„Er hat das Tor aufgestoßen zur Glaubenstoleranz, ohne selbst tolerant gewesen zu sein.“

Was und wie man glaubt, ist heute Gewissenssache. Martin Luther hat dafür den Grundstein gelegt. Selber die Bibel lesen, selber denken, dann selbst allein mit Gott sein Verhältnis zur Ewigkeit klären, so sieht für Luther Glaube aus. So hat er es einst selbst bei der sein Leben und die Welt verändernden Lektüre des Römerbriefs erfahren. Gerecht vor Gott wird man nur durch den Glauben an die Liebe Gottes, die bedingungslos schon besteht.

Das war Befreiung und Zumutung zugleich: Wo kein Heiliger mehr vermittelt, kein Priestersegen mehr weiterhilft, steht man wirklich ganz allein mit seinem Glauben da. Das muss man auch erstmal aushalten, da braucht’s manchmal die innere feste Burg, die dann auch der Idealismus eines Schiller wieder feiert. Und die nicht weit liegt von Sartres Existentialismus, wo sich der Mensch trotz aller Zufälligkeit seines Seins für eine ideelle Sinngebung entscheidet. Die Kraft für die Ideale wie für den selbstgewählten Lebenssinn mag dabei noch von Luthers Erfahrung zehren, dass das Ungenügen und Scheitern sich getragen weiß von einem großen Verzeihen und Angenommensein.

Wege, die Luther nicht ahnen konnte. Er hat zwar das Tor aufgestoßen zur Glaubenstoleranz, indem jeder selbst vor Gott sich zu bestimmen hat, aber er konnte in seiner Zeit keinen anderen Grund als Christus sehen.
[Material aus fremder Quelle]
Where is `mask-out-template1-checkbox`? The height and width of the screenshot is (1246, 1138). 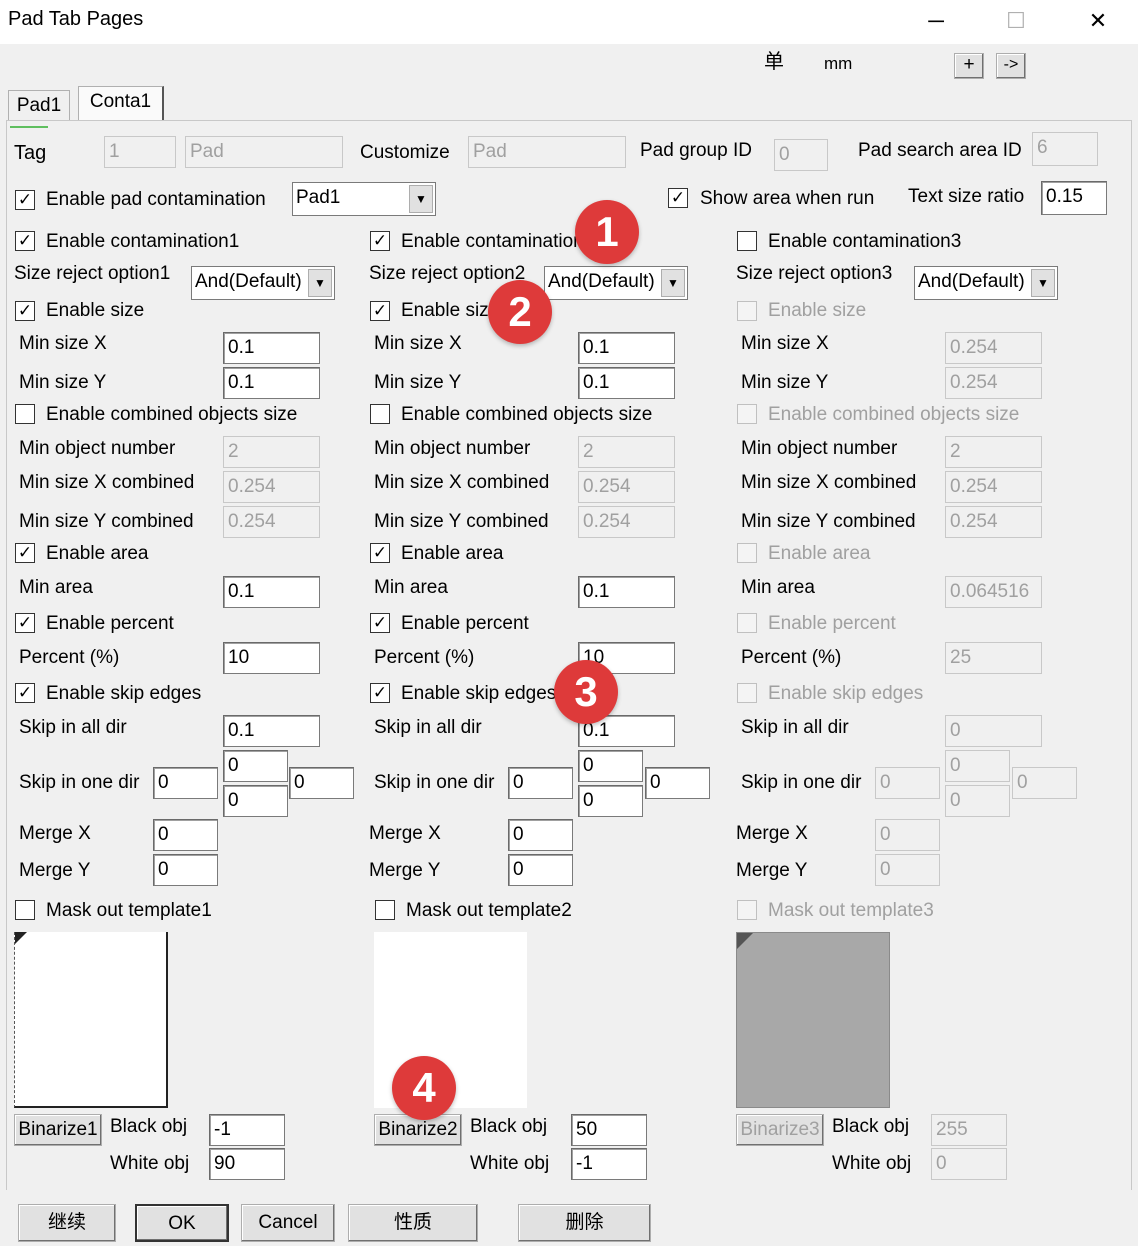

Wer durch angeblich gottgefällige Werke und Gebotstreue sich ein Anrecht aufs Paradies zu erkaufen gedachte, egal ob Katholik, Jude oder Moslem, wurde als anmaßend und selbstgerecht verunglimpft. Luthers Worte waren drastischer.

Heute wirft man Luther häufig vor, nicht schon so tolerant wie Lessing gewesen zu sein. Als müsste Leibniz als Erfinder der digitalen Formel schon Computer gebaut haben. Eins baut aufs andere auf, deshalb sollte man Luther getrost feiern. Auch mit einem dauerhaften Feiertag. Zugleich wird man heute so frei sein, seine Gewissensfreiheit im Glauben auch anderen zuzugestehen, so lange sie ihre Gesetze nicht anderen aufzwingen wollen.